Professor Claire Archbold appointed Honorary Professor of Practice in Public Law at Queen’s
Professor Claire Archbold, Barrister and Deputy Departmental Solicitor for the Northern Ireland Civil Service, has been appointed Honorary Professor of Practice in Public Law at Queen’s University Belfast.
Public law shapes every aspect of public services, democratic institutions and the rights of everyone in Northern Ireland. Alongside her continuing role as Deputy Departmental Solicitor for Northern Ireland, and drawing on her professional experience, Professor Archbold joins the School of Law as Honorary Professor of Practice in Public Law to develop opportunities for students, public servants and the legal profession to build their public law skills and share expertise in this important area.
Speaking about her appointment Professor Archbold said: “Queen’s has a vibrant Law School. It’s a great honour and opportunity to be involved in teaching the next generation of public lawyers in Northern Ireland. I’m looking forward to offering my practice viewpoint, bringing their insights into my ongoing practice in Government Legal Service and most importantly, hearing their views about the key public law issues of today.”
With over twenty years in the Northern Ireland Civil Service, Professor Archbold has worked in the Office of Law Reform, as head of the Human Rights and Equality Unit in the Office of the First Minister and Deputy First Minister, as Legal Secretary to the Lord Chief Justice, and as a Director and Deputy Departmental Solicitor in the Departmental Solicitor’s Office. A former academic at Queen’s, she retains a particular interest in legal education and enabling students and lawyers from all backgrounds to excel in their profession.

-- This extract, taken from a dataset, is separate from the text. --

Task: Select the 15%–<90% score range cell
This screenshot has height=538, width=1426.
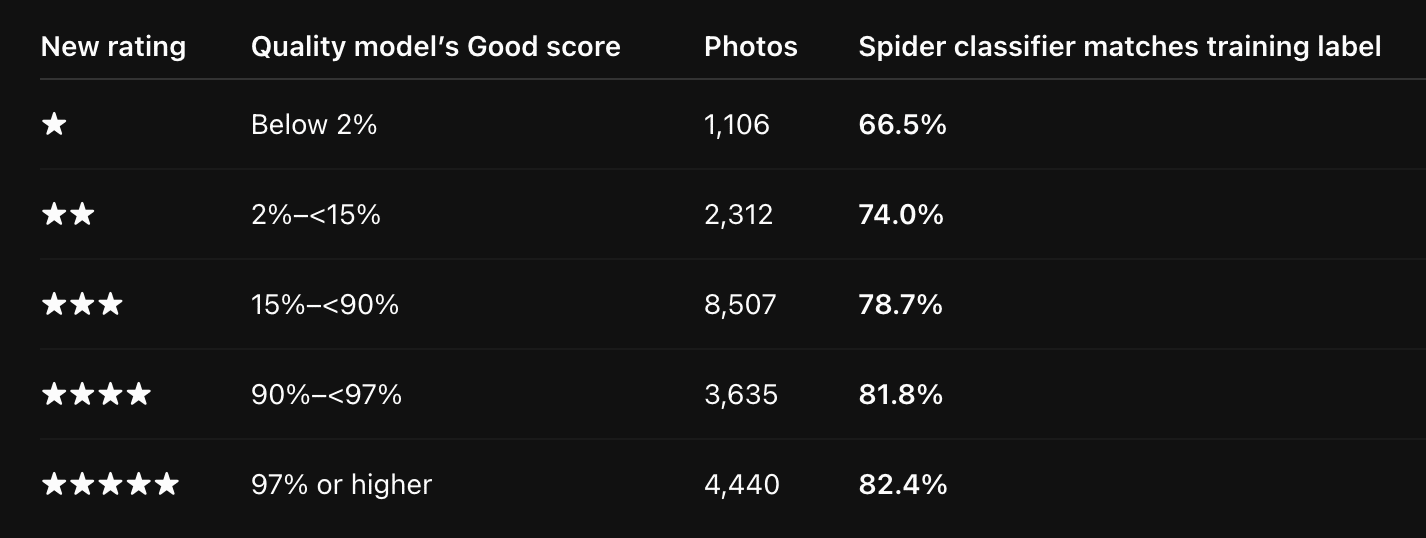Action: [x=325, y=305]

Professor Archbold will also lead the ‘The Practice of Public Law and Public Ethics’ project, which aims to deliver an undergraduate course in practical public law, in-house training to build the expertise of government lawyers and civil servants, and collaborating in delivering conferences and events for the wider legal profession. Beginning with a series of virtual guest lectures to government lawyers and counsel, it aims to build bridges between the expertise of academia and the public sector, enriching and developing both.

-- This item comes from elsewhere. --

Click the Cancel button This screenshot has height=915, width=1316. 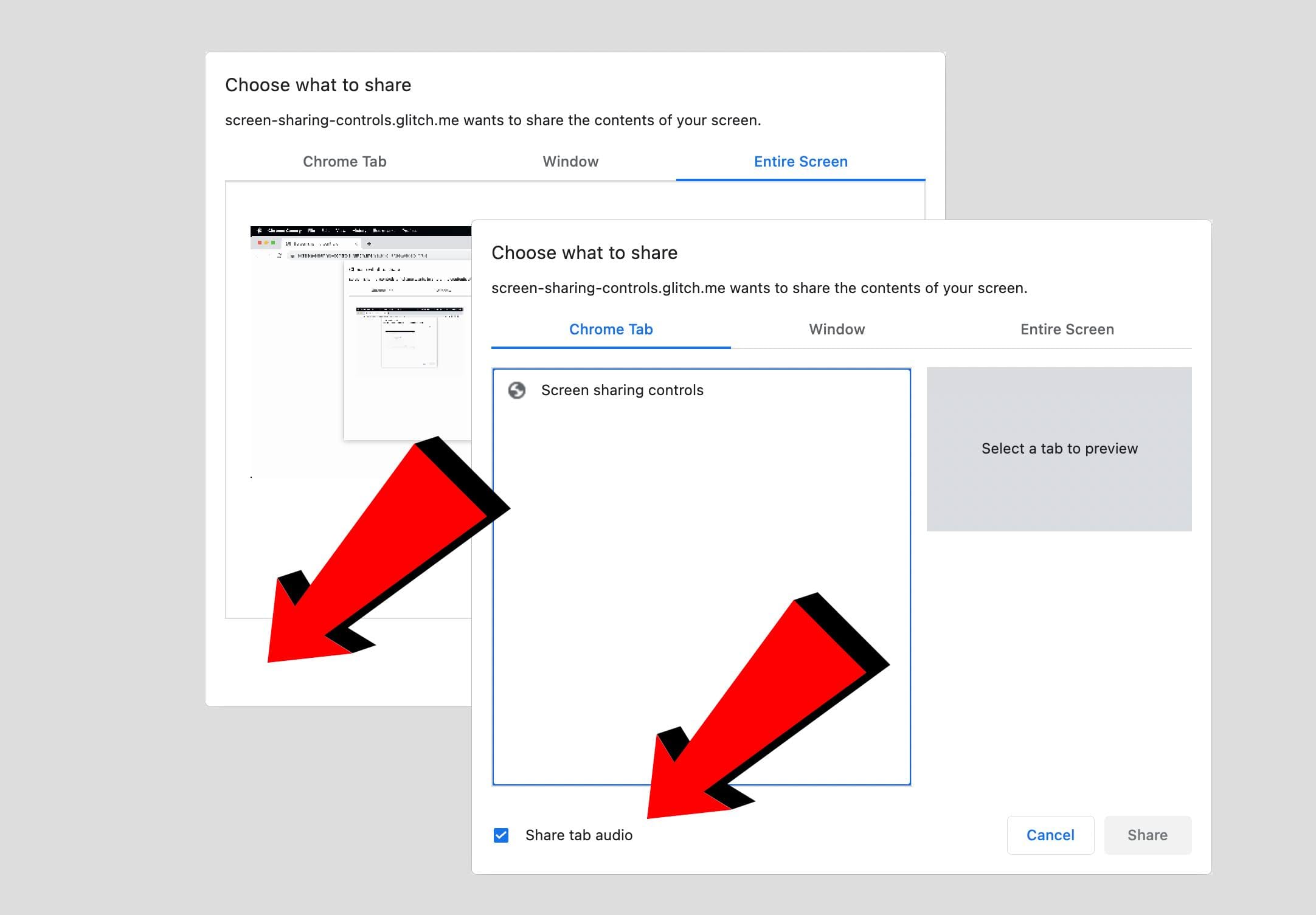pos(1050,835)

Professor Robin Hickey, Head of the School of Law at Queen's commented: “I am delighted to welcome Professor Archbold back to Queen’s in this new capacity, and look forward to the exciting teaching and training developments it will bring.
"For our undergraduate students, 'The Practice of Public Law and Public Ethics' will be an innovative module offering deep insights and practical expertise. It will reinforce the School’s commitment to the practice of law in this jurisdiction, and to enabling the next generation of lawyers to succeed.”